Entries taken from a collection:

● ● ● ● ● ● ●

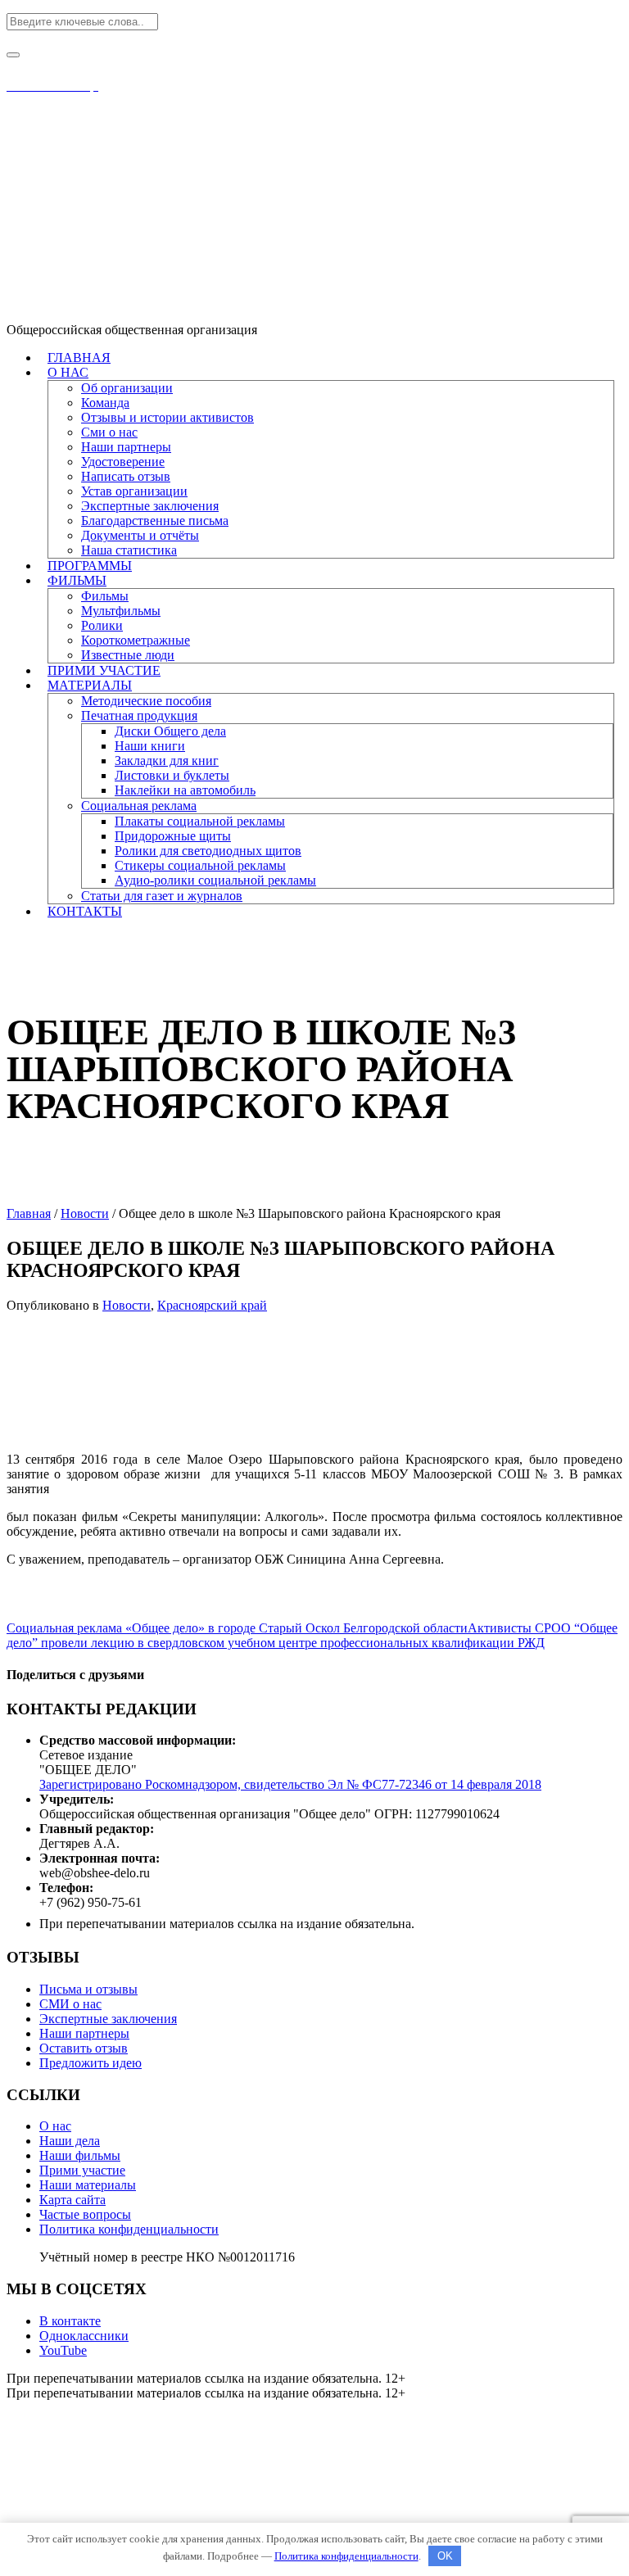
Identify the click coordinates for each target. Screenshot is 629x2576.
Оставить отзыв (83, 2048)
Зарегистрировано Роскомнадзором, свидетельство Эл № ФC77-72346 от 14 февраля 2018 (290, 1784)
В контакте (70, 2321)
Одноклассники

● ● ● ● ● ● ●

== INSTRUCTIONS FOR THE TASK ==
Each line of the data needs to be output exactly, with any image excluded.

== COMPLETED TASK ==
Identify the click coordinates for each target. Screenshot is 629x2576.
Оставить отзыв (83, 2048)
Зарегистрировано Роскомнадзором, свидетельство Эл № ФC77-72346 от 14 февраля 2018 (290, 1784)
В контакте (70, 2321)
Одноклассники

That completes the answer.